***** Supplied records

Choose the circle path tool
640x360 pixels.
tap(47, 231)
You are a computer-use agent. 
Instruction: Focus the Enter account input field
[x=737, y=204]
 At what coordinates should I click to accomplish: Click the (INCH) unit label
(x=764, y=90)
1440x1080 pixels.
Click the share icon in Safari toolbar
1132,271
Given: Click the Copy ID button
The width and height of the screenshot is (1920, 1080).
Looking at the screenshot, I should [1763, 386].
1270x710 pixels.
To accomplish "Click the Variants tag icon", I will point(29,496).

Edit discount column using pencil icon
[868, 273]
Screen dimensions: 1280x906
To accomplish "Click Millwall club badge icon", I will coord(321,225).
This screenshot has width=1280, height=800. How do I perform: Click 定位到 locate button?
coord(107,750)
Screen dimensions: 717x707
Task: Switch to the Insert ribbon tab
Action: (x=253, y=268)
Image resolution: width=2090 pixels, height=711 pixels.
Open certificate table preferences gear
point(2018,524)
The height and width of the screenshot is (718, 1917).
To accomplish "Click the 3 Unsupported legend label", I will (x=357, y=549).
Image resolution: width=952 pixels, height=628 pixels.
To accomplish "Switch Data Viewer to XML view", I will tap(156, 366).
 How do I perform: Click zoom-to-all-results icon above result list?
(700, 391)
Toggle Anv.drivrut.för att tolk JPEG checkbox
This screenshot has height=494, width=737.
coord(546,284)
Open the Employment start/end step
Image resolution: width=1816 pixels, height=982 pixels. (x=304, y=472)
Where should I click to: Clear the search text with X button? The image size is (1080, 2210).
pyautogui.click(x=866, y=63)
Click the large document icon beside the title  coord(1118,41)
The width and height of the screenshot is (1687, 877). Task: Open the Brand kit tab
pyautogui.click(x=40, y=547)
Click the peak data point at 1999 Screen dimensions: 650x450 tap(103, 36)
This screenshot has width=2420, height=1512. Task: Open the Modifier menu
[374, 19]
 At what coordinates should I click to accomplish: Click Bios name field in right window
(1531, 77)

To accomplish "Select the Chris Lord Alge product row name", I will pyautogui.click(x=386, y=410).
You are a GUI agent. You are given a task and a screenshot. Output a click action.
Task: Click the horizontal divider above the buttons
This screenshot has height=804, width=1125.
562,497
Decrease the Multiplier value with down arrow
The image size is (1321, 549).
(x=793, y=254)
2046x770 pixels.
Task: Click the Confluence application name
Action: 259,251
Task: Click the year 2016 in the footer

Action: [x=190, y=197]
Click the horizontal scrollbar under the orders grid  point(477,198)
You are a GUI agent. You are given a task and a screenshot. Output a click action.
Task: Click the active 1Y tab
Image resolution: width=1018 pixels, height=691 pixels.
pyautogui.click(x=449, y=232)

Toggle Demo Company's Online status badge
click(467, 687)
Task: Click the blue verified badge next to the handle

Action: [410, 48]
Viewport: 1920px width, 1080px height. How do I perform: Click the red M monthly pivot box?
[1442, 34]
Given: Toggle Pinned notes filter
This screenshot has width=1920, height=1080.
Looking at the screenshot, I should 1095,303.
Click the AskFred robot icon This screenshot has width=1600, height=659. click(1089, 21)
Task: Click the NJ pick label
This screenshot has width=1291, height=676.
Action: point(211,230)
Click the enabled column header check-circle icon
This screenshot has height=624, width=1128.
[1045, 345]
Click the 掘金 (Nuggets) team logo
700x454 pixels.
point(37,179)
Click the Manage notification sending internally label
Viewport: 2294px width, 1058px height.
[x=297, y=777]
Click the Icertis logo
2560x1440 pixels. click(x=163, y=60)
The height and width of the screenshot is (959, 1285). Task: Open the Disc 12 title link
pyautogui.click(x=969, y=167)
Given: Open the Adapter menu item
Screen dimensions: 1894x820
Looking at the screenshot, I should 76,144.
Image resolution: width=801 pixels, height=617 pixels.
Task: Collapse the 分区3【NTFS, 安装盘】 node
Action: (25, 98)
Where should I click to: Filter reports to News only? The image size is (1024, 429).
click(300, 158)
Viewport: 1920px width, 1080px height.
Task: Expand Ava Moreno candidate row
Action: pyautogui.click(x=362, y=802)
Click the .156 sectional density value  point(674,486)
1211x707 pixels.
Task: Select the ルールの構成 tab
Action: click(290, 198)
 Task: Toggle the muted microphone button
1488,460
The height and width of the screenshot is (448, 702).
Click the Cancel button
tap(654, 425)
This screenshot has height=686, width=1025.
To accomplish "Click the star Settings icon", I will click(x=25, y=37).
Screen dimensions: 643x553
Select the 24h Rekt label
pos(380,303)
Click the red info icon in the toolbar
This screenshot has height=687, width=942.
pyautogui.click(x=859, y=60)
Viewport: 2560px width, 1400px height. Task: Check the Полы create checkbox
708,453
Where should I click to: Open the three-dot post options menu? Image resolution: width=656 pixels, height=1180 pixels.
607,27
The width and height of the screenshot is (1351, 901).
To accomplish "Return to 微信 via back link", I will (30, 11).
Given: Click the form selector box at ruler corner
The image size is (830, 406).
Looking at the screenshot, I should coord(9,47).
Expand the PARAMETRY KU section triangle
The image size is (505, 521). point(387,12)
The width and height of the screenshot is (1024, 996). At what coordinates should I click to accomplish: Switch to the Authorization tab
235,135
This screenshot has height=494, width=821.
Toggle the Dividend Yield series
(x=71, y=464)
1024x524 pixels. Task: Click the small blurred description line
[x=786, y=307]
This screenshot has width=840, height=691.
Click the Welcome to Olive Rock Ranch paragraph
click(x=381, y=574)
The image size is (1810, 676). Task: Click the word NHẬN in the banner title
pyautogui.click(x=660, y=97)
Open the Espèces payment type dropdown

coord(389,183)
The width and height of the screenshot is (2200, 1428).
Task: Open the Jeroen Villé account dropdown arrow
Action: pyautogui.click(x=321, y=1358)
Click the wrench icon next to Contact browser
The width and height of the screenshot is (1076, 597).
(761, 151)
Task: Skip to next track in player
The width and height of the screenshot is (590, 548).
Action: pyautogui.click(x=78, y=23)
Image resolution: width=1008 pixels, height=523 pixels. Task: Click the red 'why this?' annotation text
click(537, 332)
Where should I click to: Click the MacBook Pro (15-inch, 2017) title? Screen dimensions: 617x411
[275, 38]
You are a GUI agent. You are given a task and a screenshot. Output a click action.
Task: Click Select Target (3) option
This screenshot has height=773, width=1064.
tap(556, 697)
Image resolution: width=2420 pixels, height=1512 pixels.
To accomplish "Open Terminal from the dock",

**********

Objective:
Copy the part of the records that opens with the line containing "The width and height of the screenshot is (1351, 901)." and closes with the line containing "click(x=381, y=574)", keeping every line as it appears.

Solution to this exercise:
The width and height of the screenshot is (1351, 901).
To accomplish "Return to 微信 via back link", I will (30, 11).
Given: Click the form selector box at ruler corner
The image size is (830, 406).
Looking at the screenshot, I should coord(9,47).
Expand the PARAMETRY KU section triangle
The image size is (505, 521). point(387,12)
The width and height of the screenshot is (1024, 996). At what coordinates should I click to accomplish: Switch to the Authorization tab
235,135
This screenshot has height=494, width=821.
Toggle the Dividend Yield series
(x=71, y=464)
1024x524 pixels. Task: Click the small blurred description line
[x=786, y=307]
This screenshot has width=840, height=691.
Click the Welcome to Olive Rock Ranch paragraph
click(x=381, y=574)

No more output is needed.